**AIM OF THE EXERCISE:** Could you find every line in the records below that contains the word "text" and copy it?

○ ○ ○

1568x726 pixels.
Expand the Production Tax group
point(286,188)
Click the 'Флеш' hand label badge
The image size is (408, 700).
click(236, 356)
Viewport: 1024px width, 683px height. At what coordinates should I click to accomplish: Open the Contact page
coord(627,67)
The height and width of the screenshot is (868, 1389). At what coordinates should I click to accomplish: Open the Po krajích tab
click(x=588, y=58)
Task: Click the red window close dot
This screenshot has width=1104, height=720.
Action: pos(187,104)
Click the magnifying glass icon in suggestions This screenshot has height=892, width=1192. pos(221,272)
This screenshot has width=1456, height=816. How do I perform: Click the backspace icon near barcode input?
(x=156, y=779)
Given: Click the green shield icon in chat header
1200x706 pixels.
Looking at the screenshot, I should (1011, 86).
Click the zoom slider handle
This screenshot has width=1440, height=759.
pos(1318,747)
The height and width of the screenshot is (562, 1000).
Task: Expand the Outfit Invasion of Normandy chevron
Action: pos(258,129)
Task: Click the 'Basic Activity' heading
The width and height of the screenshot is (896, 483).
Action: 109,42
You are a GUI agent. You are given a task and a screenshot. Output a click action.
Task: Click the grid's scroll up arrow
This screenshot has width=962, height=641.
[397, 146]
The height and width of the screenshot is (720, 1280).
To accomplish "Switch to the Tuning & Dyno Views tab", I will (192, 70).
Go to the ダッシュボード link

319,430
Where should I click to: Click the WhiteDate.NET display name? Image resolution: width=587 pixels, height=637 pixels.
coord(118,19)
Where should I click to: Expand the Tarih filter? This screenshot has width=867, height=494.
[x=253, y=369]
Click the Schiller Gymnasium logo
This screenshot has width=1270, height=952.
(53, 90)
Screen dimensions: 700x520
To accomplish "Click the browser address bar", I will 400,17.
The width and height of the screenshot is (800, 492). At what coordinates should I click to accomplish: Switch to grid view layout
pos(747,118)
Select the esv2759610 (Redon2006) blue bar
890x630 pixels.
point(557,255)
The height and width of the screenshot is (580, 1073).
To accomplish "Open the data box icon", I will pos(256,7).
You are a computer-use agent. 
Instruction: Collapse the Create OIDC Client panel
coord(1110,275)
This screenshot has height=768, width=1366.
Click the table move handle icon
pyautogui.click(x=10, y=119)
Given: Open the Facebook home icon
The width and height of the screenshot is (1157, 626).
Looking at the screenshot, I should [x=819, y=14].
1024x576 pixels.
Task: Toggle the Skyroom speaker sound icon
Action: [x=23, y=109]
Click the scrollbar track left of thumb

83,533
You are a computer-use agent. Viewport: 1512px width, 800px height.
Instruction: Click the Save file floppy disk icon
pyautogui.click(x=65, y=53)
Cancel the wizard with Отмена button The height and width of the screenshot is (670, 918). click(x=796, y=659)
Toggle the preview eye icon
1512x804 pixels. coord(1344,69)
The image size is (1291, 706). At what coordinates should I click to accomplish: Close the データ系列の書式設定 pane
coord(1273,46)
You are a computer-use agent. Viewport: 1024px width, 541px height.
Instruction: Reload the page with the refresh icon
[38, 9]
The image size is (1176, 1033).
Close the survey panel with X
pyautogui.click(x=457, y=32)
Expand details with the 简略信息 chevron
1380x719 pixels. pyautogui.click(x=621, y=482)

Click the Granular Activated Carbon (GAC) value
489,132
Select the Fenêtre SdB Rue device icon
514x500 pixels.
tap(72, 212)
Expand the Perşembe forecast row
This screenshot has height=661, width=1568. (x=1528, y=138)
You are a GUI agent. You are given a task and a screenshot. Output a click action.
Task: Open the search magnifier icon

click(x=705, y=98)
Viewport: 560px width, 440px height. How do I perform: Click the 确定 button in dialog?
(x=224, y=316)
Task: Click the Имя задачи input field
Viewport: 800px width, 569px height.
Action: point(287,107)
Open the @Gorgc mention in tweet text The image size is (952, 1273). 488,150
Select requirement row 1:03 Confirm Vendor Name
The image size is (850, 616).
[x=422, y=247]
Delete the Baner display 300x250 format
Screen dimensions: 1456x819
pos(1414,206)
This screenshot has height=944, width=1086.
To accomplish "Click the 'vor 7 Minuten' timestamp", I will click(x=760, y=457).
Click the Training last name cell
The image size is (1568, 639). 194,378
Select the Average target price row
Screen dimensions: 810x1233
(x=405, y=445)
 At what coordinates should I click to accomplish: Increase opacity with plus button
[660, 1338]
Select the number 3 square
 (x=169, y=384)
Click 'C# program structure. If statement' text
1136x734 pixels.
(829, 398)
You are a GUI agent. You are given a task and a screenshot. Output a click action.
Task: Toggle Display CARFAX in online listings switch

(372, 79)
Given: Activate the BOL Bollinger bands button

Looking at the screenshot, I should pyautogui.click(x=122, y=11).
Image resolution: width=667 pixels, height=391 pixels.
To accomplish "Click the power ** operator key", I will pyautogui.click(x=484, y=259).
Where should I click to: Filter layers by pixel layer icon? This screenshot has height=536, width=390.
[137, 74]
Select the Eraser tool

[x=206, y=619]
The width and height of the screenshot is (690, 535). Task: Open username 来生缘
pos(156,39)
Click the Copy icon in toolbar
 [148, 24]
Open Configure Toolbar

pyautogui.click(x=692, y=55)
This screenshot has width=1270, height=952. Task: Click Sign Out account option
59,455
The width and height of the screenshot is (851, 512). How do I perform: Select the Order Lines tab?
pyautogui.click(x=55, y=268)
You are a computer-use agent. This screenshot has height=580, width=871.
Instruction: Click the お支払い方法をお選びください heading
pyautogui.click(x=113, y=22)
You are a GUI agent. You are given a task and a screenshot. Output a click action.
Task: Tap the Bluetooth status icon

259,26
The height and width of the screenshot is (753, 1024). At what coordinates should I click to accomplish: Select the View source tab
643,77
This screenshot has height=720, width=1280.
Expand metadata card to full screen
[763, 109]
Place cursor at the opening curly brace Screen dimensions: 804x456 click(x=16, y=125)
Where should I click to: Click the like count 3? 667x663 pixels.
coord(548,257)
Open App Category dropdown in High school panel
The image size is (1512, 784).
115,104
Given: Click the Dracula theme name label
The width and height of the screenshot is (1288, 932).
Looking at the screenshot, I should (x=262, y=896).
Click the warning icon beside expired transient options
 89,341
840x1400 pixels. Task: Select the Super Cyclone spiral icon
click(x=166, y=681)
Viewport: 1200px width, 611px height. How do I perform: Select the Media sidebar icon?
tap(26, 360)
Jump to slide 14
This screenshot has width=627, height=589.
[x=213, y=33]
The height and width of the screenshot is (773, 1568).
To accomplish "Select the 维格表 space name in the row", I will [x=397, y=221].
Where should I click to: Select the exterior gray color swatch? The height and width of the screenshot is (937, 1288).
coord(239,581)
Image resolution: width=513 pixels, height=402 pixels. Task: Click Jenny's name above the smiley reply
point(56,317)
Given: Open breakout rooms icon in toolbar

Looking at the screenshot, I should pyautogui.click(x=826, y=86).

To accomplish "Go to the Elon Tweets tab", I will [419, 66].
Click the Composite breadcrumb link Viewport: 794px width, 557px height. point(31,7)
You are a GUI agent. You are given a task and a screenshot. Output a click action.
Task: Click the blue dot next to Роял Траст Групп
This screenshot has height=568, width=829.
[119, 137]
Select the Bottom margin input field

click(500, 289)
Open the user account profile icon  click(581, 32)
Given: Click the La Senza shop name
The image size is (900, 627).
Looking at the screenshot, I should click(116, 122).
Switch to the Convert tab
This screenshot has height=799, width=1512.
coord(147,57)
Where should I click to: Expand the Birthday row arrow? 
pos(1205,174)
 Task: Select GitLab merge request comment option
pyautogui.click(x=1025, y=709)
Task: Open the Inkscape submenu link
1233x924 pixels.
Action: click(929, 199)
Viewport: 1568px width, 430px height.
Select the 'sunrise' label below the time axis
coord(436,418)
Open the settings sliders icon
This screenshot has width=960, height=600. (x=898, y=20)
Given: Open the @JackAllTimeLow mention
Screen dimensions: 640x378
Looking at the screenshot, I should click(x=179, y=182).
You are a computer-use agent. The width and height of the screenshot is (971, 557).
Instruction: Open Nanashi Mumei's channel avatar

○ ○ ○

**TASK RESPONSE:**
Open the @Gorgc mention in tweet text The image size is (952, 1273). 488,150
Click 'C# program structure. If statement' text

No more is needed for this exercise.